Consigne a>
D'après le texte de référence, dans quel pays et à quel siècle les sports modernes se sont-ils d'abord développés ?

Texte de référence>
•••••
Dans son article "Approche figurationnelle du sport moderne. Réflexions sur le sport, la violence et la civilisation"   publié dans la revue Vingtième Siècle (numéro spécial sur Norbert Elias), le sociologue Eric Dunning revient sur les idées qu’il avait développées entre 1966 et 1986 avec Norbert Elias sur le sport dans le processus de civilisation   et apporte de nouvelles pistes de réflexion sur le sport aujourd’hui, notamment sur les problèmes de violence qui l’entourent, illustrés par le "hooliganisme".
 
Norbert Elias et l’approche "figurationnelle"
 
Dans un premier temps, Eric Dunning présente les principes majeurs de la sociologie de Norbert Elias, notamment l’approche dite "figurationnelle" ou plus souvent "configurations". Cette sociologie relève du refus de Norbert Elias de choisir entre l’individualisme de Max Weber et le holisme d’Emile Durkheim. Selon lui, analyser l’individu ou analyser la société n’entraînent que deux points de vue différents sur un même sujet : "L’antithèse individu/société véhiculerait […] l’idée fausse qu’il faut, là aussi, choisir entre deux extrêmes : la liberté (individuelle) d’un côté, le déterminisme (social) de l’autre"   . De plus, cette analyse figurationnelle repose sur l’étude de processus historiques complexes permettant de comprendre une situation donnée relativement aux situations antérieures. Ces processus sont présentés comme "aveugles" par Norbert Elias "au sens où ils sont la conséquence involontaire d’une somme d’actions individuelles délibérées"   . Dans cette optique, le pouvoir n’est lié qu’à un équilibre de l’interdépendance des individus ; la question de la violence, quoique fondamentale dans l’idée de "processus de civilisation", n’est donc pas la seule explication du pouvoir.
 
Les sources physiques et intellectuelles du pouvoir ont été étudiées par Norbert Elias avec le même intérêt. En effet, Norbert Elias "rejetait toute opposition entre le corps et l’esprit, affirmant que la psychologie sociale devrait s’intéresser à tous les aspects des humains et de leur vie en société" (p178) ; c’est notamment pour cela qu’il a été l’un des premiers, en collaboration avec Eric Dunning, qui fut l’un de ses élèves, à étudier le sport comme élément majeur des sociétés contemporaines. Selon eux, le renforcement du contrôle de la violence au cours du "processus de civilisation" a notamment résulté dans le développement des sports modernes, tout d’abord en Angleterre au XVIIIème siècle.
 
L’exemple du football et du rugby
 
Eric Dunning a surtout travaillé sur le football au cours de ses différents travaux. Pour Elias et lui, le football moderne s’est développé à partir d’anciens jeux du Moyen-Age, moins réglementés   . L’étude de ces jeux médiévaux montre comment les autorités politiques de l’époque ont cherché à interdire ces pratiques du fait de leur violence en imposant des alternatives (course à pied ou à cheval) : "ce qui a d’abord entraîné le développement des sports modernes, c’est cette volonté de les rendre moins violents, moins guerriers"   .
•••••
Données de l'exercice>
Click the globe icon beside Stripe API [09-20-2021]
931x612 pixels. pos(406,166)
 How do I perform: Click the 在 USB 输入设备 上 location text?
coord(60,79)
•••••
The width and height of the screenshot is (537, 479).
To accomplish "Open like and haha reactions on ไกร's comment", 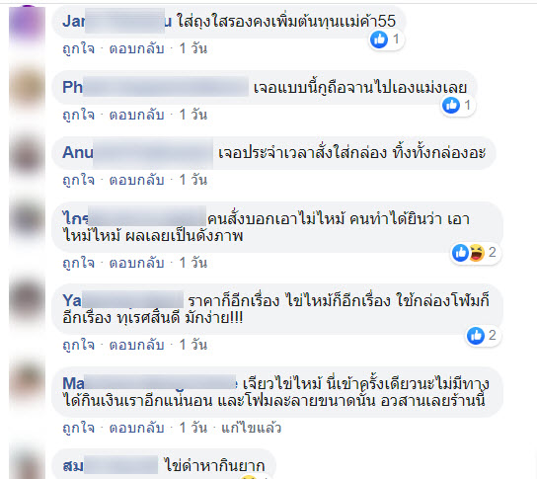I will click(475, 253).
•••••
Consigne b>
Restituez fidèlement, parmi les enregistrements, tout ce qui va de la ligne contenant « Click the globe » jusqu'à la ligne contenant « coord(60,79) », ces deux lignes comprises.

Corrigé a>
En Angleterre, au XVIIIème siècle.

Corrigé b>
Click the globe icon beside Stripe API [09-20-2021]
931x612 pixels. pos(406,166)
 How do I perform: Click the 在 USB 输入设备 上 location text?
coord(60,79)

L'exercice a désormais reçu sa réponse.